- **About this task**
From top to bottom, restate the entries below word for word.

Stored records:
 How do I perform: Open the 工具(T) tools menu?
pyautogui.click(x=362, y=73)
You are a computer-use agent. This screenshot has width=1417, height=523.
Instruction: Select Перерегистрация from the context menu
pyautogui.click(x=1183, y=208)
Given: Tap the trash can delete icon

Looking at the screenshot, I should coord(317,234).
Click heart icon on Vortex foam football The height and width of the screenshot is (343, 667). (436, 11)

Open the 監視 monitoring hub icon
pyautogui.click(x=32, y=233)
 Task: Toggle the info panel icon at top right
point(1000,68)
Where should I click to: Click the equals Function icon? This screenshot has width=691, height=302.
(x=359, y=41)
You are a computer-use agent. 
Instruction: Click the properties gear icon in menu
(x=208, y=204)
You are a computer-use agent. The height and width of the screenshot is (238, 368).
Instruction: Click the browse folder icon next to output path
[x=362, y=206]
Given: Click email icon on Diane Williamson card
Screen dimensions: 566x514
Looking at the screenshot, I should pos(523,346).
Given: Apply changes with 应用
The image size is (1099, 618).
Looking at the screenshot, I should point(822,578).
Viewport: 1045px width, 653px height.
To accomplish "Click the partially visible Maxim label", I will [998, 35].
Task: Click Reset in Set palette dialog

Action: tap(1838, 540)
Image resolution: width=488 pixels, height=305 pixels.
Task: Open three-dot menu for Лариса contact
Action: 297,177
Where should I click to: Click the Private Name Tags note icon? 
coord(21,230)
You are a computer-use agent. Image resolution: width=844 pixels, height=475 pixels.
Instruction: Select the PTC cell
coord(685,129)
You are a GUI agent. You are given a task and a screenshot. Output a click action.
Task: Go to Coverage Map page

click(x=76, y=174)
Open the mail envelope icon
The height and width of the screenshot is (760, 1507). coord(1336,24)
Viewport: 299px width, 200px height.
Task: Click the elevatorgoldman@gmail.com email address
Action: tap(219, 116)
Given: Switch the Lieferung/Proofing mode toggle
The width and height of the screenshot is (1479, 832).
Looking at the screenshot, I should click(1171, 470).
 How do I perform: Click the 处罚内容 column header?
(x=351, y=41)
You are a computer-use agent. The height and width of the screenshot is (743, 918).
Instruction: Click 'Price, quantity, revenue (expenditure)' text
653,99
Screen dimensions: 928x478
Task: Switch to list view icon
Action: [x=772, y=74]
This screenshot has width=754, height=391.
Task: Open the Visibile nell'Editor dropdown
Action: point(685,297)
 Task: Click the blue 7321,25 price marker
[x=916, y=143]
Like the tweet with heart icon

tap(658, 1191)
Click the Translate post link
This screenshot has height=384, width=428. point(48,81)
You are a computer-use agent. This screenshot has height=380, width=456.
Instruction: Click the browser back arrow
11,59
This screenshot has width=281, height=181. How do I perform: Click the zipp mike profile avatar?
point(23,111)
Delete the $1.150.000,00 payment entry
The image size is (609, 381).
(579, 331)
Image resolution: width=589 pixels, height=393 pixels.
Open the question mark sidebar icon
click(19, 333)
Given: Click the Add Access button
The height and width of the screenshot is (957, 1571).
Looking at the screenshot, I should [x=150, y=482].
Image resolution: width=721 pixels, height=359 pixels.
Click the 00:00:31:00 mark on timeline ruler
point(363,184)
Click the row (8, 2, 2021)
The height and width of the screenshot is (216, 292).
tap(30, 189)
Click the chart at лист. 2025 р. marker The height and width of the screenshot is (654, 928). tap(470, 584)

- **Problem solution**
 How do I perform: Open the 工具(T) tools menu?
pyautogui.click(x=362, y=73)
You are a computer-use agent. This screenshot has width=1417, height=523.
Instruction: Select Перерегистрация from the context menu
pyautogui.click(x=1183, y=208)
Given: Tap the trash can delete icon

Looking at the screenshot, I should coord(317,234).
Click heart icon on Vortex foam football The height and width of the screenshot is (343, 667). (436, 11)

Open the 監視 monitoring hub icon
pyautogui.click(x=32, y=233)
 Task: Toggle the info panel icon at top right
point(1000,68)
Where should I click to: Click the equals Function icon? This screenshot has width=691, height=302.
(x=359, y=41)
You are a computer-use agent. 
Instruction: Click the properties gear icon in menu
(x=208, y=204)
You are a computer-use agent. The height and width of the screenshot is (238, 368).
Instruction: Click the browse folder icon next to output path
[x=362, y=206]
Given: Click email icon on Diane Williamson card
Screen dimensions: 566x514
Looking at the screenshot, I should pos(523,346).
Given: Apply changes with 应用
The image size is (1099, 618).
Looking at the screenshot, I should point(822,578).
Viewport: 1045px width, 653px height.
To accomplish "Click the partially visible Maxim label", I will [998, 35].
Task: Click Reset in Set palette dialog

Action: tap(1838, 540)
Image resolution: width=488 pixels, height=305 pixels.
Task: Open three-dot menu for Лариса contact
Action: 297,177
Where should I click to: Click the Private Name Tags note icon? 
coord(21,230)
You are a computer-use agent. Image resolution: width=844 pixels, height=475 pixels.
Instruction: Select the PTC cell
coord(685,129)
You are a GUI agent. You are given a task and a screenshot. Output a click action.
Task: Go to Coverage Map page

click(x=76, y=174)
Open the mail envelope icon
The height and width of the screenshot is (760, 1507). coord(1336,24)
Viewport: 299px width, 200px height.
Task: Click the elevatorgoldman@gmail.com email address
Action: tap(219, 116)
Given: Switch the Lieferung/Proofing mode toggle
The width and height of the screenshot is (1479, 832).
Looking at the screenshot, I should click(1171, 470).
 How do I perform: Click the 处罚内容 column header?
(x=351, y=41)
You are a computer-use agent. The height and width of the screenshot is (743, 918).
Instruction: Click 'Price, quantity, revenue (expenditure)' text
653,99
Screen dimensions: 928x478
Task: Switch to list view icon
Action: [x=772, y=74]
This screenshot has width=754, height=391.
Task: Open the Visibile nell'Editor dropdown
Action: point(685,297)
 Task: Click the blue 7321,25 price marker
[x=916, y=143]
Like the tweet with heart icon

tap(658, 1191)
Click the Translate post link
This screenshot has height=384, width=428. point(48,81)
You are a computer-use agent. This screenshot has height=380, width=456.
Instruction: Click the browser back arrow
11,59
This screenshot has width=281, height=181. How do I perform: Click the zipp mike profile avatar?
point(23,111)
Delete the $1.150.000,00 payment entry
The image size is (609, 381).
(579, 331)
Image resolution: width=589 pixels, height=393 pixels.
Open the question mark sidebar icon
click(19, 333)
Given: Click the Add Access button
The height and width of the screenshot is (957, 1571).
Looking at the screenshot, I should [x=150, y=482].
Image resolution: width=721 pixels, height=359 pixels.
Click the 00:00:31:00 mark on timeline ruler
point(363,184)
Click the row (8, 2, 2021)
The height and width of the screenshot is (216, 292).
tap(30, 189)
Click the chart at лист. 2025 р. marker The height and width of the screenshot is (654, 928). tap(470, 584)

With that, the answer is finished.